I have a similar problem with a great deal of political theory, including all social contract theory. These theories rely on some kind of imagined history of early humans: life was "solitary, poor, nasty, brutish, and short," then we all got together, signed the social contract, and turned our power over to the state. Hobbes is one of the most honest about this kind of thing (he doesn't make up rights without explaining where they come from) but still. Wasn't it great when we all signed the social contract? What a great party! No wait, no one was there. IT NEVER HAPPENED. (One of the things I like about Aristotelian political theory is that, while there's a theory of human nature, there's no just-so story about how we came to be this way.)

We know a little more about the lives of early humans in a factual sense than we used to, but we still have essentially zip about social structure. Among other things, it's pretty unreasonable to argue that social evolution just stopped at some point (which is what you have to say for evo-psych to still be relevant, or to use modern hunter-gatherers to learn about ancient hunter-gatherers), when we have very clear evidence that lactose tolerance evolved in some places as recently as 3,000 years ago. Humans continue, however, to be very good at coming up with reasons to justify whatever it is we want to justify right now, including rights, greed, censorship, free speech, monogamy, polygamy, etc.

Evolutionary psychology and political theory share one gigantic missed opportunity.
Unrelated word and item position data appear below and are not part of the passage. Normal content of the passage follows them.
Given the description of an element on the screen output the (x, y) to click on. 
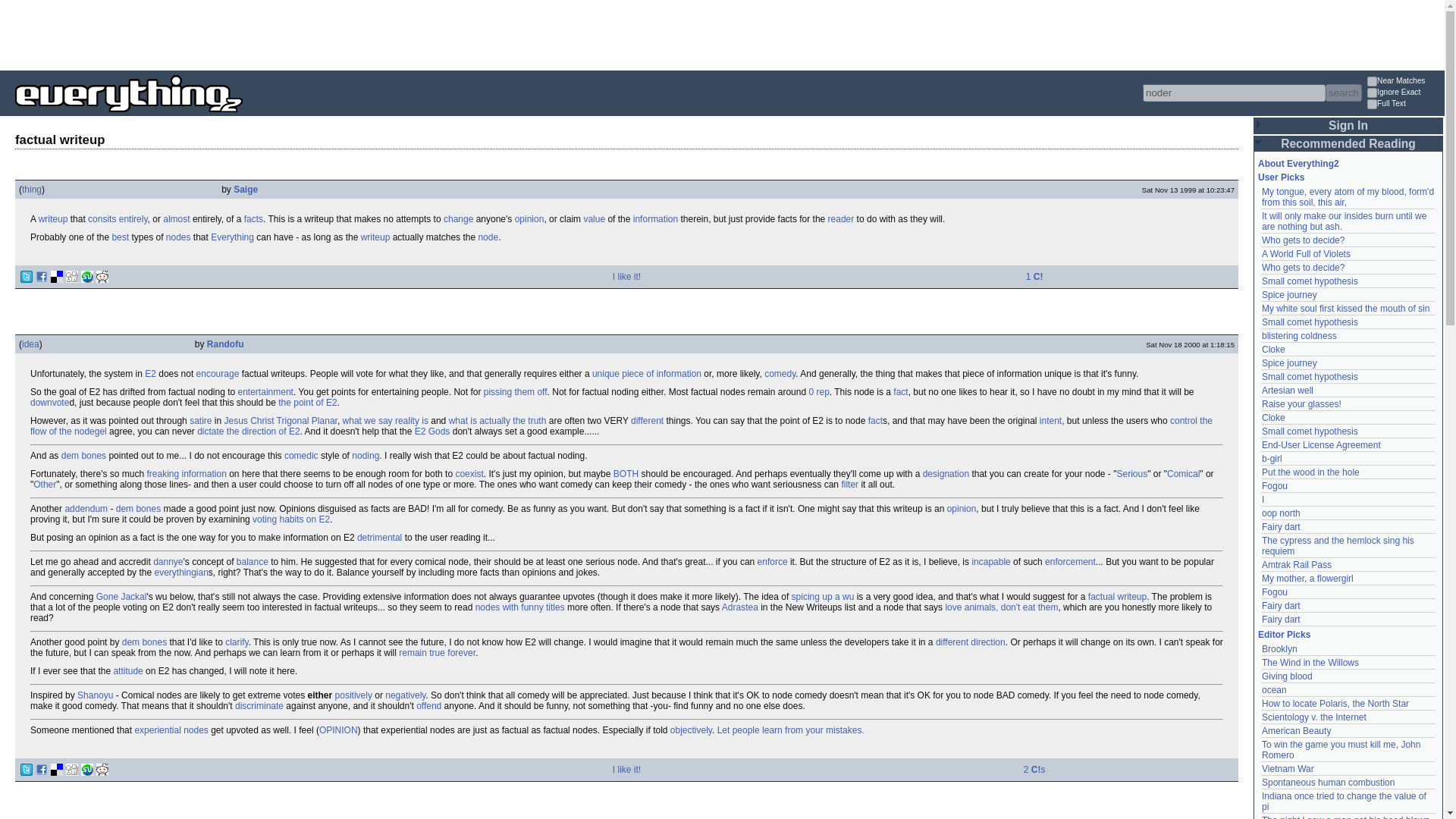
fact (900, 391)
Everything (232, 236)
I like it! (626, 276)
reader (841, 218)
Search for text within writeups (1404, 104)
facts (253, 218)
writeup (53, 218)
E2 (149, 373)
entertainment (266, 391)
writeup (53, 218)
Given the description of an element on the screen output the (x, y) to click on. 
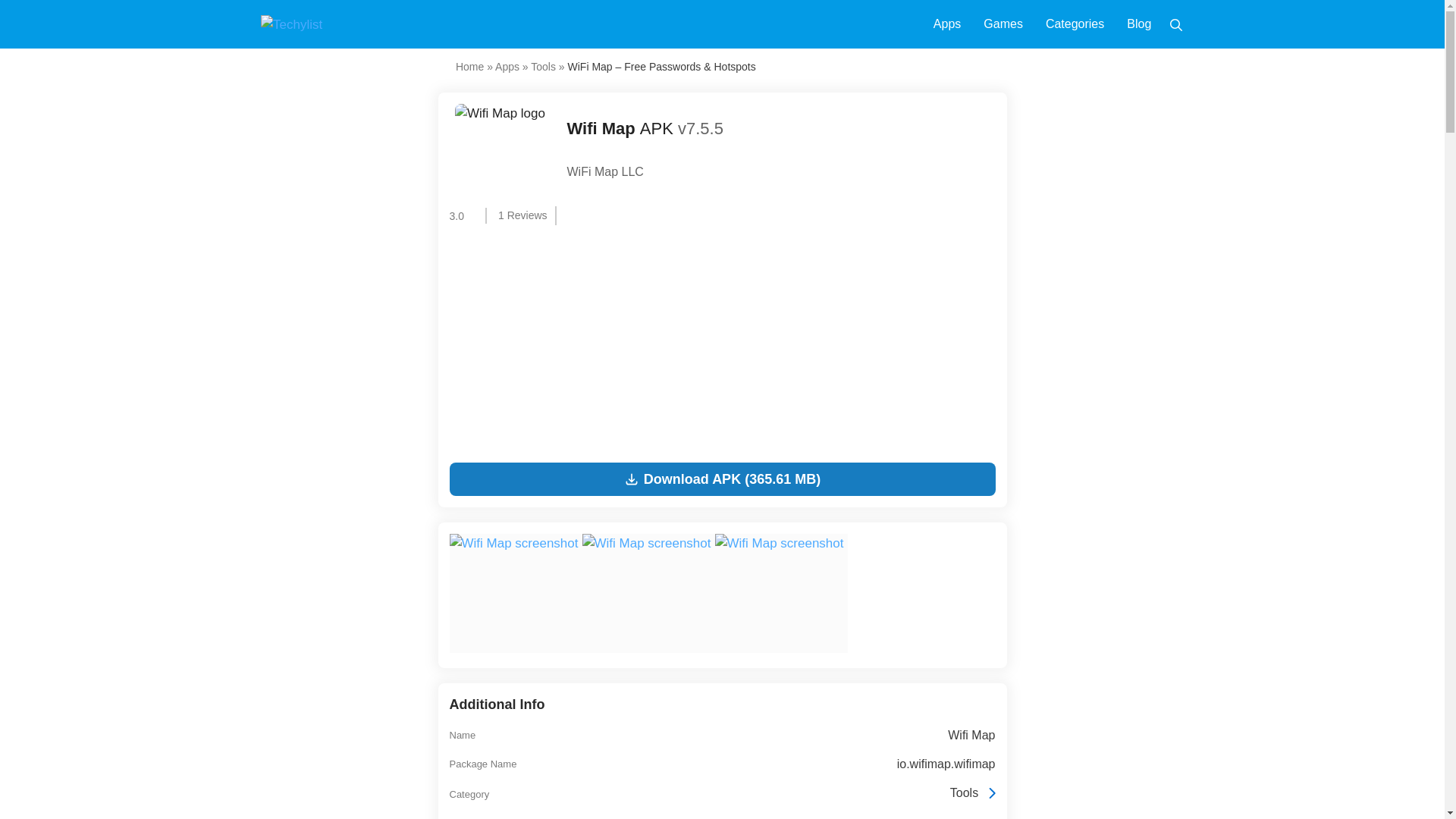
Apps (507, 66)
Wifi Map screenshot (648, 592)
Wifi Map logo (500, 149)
Advertisement (721, 342)
Games (1002, 24)
Wifi Map screenshot (778, 543)
Tools (543, 66)
Wifi Map screenshot (780, 592)
Wifi Map screenshot (513, 543)
Categories (1075, 24)
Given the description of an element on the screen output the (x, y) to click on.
Yes, it would be very very interesting to know more about how human brains really work and have evolved, and yes, it would be very very interesting to know how the social structure of early human societies developed, and think about what implications those have for our ideas about politics and community. Aristotle assumes that humans are by nature social - he doesn't even really imagine an isolated state of being human - and that seems likely to have some foundation (unlike, for example, his transparently bad justification for slavery). There's some serious work to be done matching up science and archeology about early humans with theories about human nature and society. But political theorists (who have some excuse, since they're not scientists or historians) and evolutionary psychologists (who have none, since they claim to be both) have done a pretty dreadful job of it. Too bad!

June 29, 2007

natural selection

A partial list of selective pressures that modern medicine has made irrelevant to humans in the developed world (and the technology that fixes them):

Good eyesight (glasses, contacts, LASIK)
Easy childbirth (C-section)
To some extent, high sperm count (fertility treatments)
Lactose tolerance (lactaid, abundant and varied food)
Resistance to smallpox, measles mumps rubella, tetanus, diptheria, pertussis, chickenpox, polio, and meningitis (childhood vaccinations)
Resistance to black plague, streptococcus, cholera, infant diarrhea (antibiotics and water treatment)

Is this relevant information? If so, how and why? If not, why not?